10.24.2016 07:05 AM

The PC winner: a very young man who wants to keep alive very old fights

Voters care most about (a) the leader (b) some of a party’s policies, and (sometimes) (c) whether a party or a politician has been there too long. That’s about it. So, can a series of bad nominations – this one comes to mind – torpedo an election campaign, and a political party?

Sure. Of course. And now, in a former leader’s riding, the PCs have a very young man who wants to keep fighting old fights.

This may not end well.


  1. Sean says:

    Your headline nailed it. Totally agree.

    • Aongasha says:

      Funny, I thought we wanted to encourage young people to get more involved in politics. Guess it depends if it suits your ideology or not. Oh well, democracy in action!

      • bluegreenblogger says:

        ROFL, sure, young people in politics, but really, 19 year old in Parliament? Because he has 100 family members to vote for him in a candidates contest?

      • Derek Pearce says:

        It’s the “very old fights” part that’s important here, the very young man part is less consequential. As a Liberal I’m perfectly happy to see Conservatives both federally and provincially in Ontario (and provincially as an overall adjective) pick at socon issues– it drives voters away from them. Keep it up.

  2. BlueGritr says:

    This development is more than anything the Wynne Liberals could ever ask for. Four more years.

  3. Ron says:

    Great. Just what we need. Another [DELETED] to try and mix oil and water.

    He is a perfect fit for Brown though. Maybe Gretzky will give him an autographed jersey.

  4. Matt says:

    A) Sounds like it was a ranked ballot type electoral process

    B) Given the ranked ballot, one of the candidates, Tony Quirk’s attempt to block Dykstra from winning backfired huge when he and Oosterhoff entered into an agreement that would have Oosterhoff’s supporters pick Quirk second and Quirk’s supporters pick Oosterhoff second. It appears Quirk’s supporters did for Oosterhoff, but Oosterhoff’s didn’t for Quirk.

    • Matt says:

      Meant it backfired because Quirk thought he had a legit shot at winning and underestimated the support Oosterhoff had and overestimated his own support. Obviously it worked in keeping Dykstra out of the #1 spot.

  5. Richard says:

    ““He is here, but he doesn’t work on a Sunday as he believes it is a day of rest,” said a man who answered Oosterhoff’s phone Sunday morning. He did not identify himself and hung up when a request to interview Oosterhoff was repeated.”

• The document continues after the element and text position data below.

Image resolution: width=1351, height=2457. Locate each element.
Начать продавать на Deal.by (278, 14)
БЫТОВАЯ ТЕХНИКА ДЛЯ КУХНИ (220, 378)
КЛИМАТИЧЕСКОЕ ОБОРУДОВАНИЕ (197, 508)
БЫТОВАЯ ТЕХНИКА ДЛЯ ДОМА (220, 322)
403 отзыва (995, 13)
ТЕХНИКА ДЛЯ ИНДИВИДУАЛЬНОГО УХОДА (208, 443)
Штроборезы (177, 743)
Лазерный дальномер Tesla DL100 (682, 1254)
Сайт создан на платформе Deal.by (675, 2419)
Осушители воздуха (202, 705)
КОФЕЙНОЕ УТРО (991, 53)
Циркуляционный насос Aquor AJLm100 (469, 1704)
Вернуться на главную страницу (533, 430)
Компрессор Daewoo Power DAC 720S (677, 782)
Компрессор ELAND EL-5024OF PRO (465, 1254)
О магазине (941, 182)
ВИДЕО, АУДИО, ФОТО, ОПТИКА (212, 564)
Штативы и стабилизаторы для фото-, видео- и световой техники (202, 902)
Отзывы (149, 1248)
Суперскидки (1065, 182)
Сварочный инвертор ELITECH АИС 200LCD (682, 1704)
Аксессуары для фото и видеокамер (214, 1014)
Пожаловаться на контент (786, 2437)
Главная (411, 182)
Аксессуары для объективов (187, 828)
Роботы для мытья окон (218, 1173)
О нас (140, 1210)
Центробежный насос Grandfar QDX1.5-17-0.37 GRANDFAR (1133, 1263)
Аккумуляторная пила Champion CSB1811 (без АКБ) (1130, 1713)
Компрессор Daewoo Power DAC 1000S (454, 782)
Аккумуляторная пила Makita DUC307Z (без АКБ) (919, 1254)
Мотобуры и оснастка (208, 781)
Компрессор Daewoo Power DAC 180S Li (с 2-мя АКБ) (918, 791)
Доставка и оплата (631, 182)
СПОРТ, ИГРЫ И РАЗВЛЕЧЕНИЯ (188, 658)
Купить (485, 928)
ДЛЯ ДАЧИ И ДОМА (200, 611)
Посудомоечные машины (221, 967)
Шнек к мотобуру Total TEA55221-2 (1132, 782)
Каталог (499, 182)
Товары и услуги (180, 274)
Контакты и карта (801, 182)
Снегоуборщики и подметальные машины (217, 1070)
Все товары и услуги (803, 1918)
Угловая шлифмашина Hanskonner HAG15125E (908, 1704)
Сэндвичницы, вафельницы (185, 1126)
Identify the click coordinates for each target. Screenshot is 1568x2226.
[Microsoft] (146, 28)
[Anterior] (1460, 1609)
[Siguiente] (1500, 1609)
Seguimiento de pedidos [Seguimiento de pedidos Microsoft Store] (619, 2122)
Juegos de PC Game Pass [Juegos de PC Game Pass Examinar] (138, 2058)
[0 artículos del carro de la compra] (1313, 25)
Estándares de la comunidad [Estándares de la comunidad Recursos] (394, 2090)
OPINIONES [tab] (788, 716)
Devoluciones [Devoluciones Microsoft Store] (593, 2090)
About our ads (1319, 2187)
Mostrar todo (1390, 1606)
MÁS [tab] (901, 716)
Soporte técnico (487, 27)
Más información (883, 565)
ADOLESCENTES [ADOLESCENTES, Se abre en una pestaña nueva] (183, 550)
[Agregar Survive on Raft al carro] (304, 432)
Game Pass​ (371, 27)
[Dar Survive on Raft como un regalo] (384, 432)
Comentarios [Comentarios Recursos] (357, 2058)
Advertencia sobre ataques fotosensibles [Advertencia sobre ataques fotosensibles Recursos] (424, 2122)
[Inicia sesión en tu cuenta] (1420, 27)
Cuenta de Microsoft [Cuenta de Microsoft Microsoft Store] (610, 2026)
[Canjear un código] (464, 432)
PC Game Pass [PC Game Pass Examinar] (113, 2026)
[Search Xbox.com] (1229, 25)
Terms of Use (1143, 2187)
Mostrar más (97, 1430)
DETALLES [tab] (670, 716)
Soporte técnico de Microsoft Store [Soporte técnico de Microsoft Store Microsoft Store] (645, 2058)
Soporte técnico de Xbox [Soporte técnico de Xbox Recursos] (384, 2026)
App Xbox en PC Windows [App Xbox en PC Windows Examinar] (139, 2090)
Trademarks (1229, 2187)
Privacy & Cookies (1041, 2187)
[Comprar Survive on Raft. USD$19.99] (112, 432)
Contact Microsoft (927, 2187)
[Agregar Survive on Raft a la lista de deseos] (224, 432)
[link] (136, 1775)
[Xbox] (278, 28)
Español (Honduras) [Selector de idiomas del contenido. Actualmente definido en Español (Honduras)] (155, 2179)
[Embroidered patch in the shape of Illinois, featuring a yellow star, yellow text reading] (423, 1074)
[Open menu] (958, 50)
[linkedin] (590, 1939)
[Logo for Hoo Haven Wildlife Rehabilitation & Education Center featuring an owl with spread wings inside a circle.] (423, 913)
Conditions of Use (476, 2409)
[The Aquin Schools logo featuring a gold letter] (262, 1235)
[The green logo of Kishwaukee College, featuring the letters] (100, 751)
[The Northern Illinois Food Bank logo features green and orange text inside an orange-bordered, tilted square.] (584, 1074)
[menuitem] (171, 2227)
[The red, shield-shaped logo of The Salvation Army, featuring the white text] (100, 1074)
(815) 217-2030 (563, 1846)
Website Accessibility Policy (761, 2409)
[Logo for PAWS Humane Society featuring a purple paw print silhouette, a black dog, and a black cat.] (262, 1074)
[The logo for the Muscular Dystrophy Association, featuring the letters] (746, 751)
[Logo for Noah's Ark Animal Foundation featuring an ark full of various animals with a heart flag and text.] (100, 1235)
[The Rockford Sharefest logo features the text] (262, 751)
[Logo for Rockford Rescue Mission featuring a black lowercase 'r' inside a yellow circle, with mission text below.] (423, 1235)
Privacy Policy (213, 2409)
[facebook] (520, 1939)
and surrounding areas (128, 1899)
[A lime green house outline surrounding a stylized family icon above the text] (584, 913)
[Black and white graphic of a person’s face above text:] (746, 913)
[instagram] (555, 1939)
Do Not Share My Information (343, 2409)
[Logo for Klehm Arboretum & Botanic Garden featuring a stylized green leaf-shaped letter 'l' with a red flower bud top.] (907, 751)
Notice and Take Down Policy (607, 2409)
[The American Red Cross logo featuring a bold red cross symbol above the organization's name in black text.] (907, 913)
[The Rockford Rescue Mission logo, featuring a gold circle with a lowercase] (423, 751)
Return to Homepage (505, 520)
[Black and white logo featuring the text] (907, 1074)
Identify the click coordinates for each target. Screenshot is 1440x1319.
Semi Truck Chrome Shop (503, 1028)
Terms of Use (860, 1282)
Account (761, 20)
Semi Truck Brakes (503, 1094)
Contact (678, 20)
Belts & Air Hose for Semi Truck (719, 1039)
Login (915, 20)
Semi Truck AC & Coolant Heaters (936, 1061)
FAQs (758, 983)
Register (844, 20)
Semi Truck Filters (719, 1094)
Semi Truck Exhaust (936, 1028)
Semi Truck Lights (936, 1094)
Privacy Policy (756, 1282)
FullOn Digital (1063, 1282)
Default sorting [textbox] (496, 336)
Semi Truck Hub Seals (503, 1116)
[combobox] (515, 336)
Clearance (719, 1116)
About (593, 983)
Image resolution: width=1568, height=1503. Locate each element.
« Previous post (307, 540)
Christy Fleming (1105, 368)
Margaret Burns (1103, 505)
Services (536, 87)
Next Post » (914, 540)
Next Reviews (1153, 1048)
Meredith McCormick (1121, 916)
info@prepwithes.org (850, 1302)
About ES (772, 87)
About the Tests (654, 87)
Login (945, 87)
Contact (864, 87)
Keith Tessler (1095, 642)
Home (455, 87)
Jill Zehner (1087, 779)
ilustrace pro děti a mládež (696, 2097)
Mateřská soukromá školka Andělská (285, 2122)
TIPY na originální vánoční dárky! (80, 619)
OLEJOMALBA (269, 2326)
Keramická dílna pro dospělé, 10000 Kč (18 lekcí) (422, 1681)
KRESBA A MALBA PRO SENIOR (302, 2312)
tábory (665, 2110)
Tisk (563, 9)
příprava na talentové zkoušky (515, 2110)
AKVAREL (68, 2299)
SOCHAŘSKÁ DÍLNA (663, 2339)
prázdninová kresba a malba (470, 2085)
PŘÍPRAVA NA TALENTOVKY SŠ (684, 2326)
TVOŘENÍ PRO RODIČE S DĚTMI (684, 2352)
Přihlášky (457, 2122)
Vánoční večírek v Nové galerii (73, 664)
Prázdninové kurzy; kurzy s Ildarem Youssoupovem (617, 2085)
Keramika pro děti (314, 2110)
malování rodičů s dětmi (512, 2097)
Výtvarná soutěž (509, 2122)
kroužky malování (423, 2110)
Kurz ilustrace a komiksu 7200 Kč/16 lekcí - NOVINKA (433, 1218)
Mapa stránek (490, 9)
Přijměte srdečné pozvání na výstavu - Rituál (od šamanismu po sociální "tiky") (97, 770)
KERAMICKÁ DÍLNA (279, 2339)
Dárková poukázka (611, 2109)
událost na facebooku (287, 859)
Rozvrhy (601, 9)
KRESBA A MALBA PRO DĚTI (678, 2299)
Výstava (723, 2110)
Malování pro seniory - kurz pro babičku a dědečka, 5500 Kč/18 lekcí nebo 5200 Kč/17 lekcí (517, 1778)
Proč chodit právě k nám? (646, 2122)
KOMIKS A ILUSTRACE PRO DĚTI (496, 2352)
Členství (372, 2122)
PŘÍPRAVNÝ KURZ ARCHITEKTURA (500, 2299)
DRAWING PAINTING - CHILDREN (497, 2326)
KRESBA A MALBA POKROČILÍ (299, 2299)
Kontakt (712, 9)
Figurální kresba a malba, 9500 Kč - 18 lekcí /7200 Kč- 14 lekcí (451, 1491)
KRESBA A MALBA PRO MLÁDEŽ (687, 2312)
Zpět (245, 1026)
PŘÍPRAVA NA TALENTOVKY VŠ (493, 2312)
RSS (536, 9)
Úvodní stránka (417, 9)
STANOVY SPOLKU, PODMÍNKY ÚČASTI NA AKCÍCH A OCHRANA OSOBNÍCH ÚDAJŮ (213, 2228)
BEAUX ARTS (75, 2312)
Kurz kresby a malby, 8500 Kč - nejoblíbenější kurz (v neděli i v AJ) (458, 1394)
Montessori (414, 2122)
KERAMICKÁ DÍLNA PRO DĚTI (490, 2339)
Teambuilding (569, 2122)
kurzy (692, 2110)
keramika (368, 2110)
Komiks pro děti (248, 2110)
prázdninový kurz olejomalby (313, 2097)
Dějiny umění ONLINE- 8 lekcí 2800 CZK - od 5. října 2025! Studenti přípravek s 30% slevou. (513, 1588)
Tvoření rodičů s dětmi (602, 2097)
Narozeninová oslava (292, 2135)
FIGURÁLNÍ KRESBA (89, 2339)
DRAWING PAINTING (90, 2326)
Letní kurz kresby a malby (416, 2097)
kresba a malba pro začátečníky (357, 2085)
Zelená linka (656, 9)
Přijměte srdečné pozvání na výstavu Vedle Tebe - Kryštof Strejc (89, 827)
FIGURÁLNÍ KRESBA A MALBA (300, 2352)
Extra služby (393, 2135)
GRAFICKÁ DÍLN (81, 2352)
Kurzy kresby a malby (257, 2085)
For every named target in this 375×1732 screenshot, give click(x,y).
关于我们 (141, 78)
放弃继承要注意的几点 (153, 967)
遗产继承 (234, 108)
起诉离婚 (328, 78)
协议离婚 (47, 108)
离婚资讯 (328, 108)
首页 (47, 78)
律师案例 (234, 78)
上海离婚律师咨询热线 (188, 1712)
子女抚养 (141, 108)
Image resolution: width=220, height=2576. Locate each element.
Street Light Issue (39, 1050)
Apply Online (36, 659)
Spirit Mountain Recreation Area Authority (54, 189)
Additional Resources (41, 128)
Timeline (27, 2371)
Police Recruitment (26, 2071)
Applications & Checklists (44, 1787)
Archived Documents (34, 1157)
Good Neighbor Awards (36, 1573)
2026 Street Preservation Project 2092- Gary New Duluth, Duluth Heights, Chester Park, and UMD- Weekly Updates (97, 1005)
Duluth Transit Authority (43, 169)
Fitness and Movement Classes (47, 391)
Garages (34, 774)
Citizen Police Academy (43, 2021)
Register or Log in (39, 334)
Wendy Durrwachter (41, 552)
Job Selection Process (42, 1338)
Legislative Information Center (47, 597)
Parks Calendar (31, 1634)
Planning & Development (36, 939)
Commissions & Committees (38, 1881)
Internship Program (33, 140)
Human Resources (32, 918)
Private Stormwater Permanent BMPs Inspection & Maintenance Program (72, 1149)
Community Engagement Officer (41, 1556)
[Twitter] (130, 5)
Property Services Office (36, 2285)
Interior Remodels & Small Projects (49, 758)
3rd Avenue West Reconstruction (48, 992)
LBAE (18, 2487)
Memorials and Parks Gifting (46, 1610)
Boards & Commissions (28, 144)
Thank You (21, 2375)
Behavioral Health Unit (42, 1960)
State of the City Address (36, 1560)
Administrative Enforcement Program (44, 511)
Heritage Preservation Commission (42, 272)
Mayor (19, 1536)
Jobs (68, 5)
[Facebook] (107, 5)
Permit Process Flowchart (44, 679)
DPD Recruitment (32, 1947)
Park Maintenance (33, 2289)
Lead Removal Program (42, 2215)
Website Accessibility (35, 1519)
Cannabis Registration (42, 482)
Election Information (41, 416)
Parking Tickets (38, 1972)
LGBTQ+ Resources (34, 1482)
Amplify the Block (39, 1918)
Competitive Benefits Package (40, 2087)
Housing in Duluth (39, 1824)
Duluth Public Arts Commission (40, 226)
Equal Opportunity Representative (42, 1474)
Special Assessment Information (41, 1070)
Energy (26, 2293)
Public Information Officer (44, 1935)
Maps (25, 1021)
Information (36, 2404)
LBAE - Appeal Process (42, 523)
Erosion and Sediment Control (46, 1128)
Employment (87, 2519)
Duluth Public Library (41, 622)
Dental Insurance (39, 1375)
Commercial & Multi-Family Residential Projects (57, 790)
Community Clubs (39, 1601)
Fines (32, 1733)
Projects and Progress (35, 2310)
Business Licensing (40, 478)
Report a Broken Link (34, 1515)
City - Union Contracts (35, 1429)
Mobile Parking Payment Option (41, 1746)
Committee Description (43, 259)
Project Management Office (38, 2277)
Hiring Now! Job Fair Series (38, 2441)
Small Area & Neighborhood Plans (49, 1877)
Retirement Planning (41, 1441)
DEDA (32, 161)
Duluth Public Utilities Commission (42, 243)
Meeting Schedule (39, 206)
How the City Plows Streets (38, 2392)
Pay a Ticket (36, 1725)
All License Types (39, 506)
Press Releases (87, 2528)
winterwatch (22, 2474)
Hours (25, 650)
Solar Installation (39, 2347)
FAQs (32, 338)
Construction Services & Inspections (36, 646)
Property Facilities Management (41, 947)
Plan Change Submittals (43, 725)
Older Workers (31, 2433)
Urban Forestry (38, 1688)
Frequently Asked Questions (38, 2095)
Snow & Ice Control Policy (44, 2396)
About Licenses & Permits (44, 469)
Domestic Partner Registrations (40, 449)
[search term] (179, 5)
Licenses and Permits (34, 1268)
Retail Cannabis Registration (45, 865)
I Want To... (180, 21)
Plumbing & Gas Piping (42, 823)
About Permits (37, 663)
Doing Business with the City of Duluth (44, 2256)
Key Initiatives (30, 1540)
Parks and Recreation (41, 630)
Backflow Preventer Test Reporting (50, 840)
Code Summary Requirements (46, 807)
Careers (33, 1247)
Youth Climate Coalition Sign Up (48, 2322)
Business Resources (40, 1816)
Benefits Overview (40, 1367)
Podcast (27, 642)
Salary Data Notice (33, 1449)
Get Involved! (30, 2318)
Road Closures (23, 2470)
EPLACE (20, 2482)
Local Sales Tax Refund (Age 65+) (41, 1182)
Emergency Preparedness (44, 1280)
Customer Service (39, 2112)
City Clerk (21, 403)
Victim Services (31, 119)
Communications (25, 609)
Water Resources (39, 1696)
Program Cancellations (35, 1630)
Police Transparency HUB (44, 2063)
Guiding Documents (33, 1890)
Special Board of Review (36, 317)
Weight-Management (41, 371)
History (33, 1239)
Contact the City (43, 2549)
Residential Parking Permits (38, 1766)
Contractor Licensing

    His dad. It was his dad. LOL

    • Ron says:

      I guess we can assume that when young Mr. O. reaches a position of responsibility, we better hope that emergencies, disasters
      and crises take the sabbath off too. Otherwise there won’t be anyone behind the wheel.

  6. monkey says:

    I am an Ontario PC supporter and my response was the WTF. You would think they would have learned after the NDP surge in Quebec or NDP win in Alberta where many teenagers who clearly weren’t qualified accidentally won. At least in those cases they were all in ridings they weren’t expected to win, not normally safe ridings like this one. He probably will still win due to the history of riding and unpopularity of the provincial Liberal government, but had the chosen any of the other two, there wouldn’t even be any question whereas a candidate like him puts what should be a normally safe riding into danger. I am all for bringing younger voters in but like any job you work your way up the ladder. How about assisting on running a campaign first and running for head of the PC Youth, that would be more logical and maybe running for MPP in another decade. Or at least if he must run, do so in a general election in a no hope riding like where I live in downtown Toronto or your area WK as both areas the PCs stand zero chance of winning and at least they can learn the ropes of running a campaign without actually winning.

  7. Tim Sullivan says:

    You may have seen this, Warren.


    This isn’t even the best quote, left for the summary:

    “They were flanked by placards the party had made up, plotting each of the 57 incidents this year (some in which people have been hit, some not) on a map of Ottawa. None of them has been in Vanier.

    “I’ll say that again. Complaining about Liberal neglect leading to gun violence in Vanier this year, the politicians put up maps showing no gun violence in Vanier this year.”

    All I can say is, I want the television back, Andre.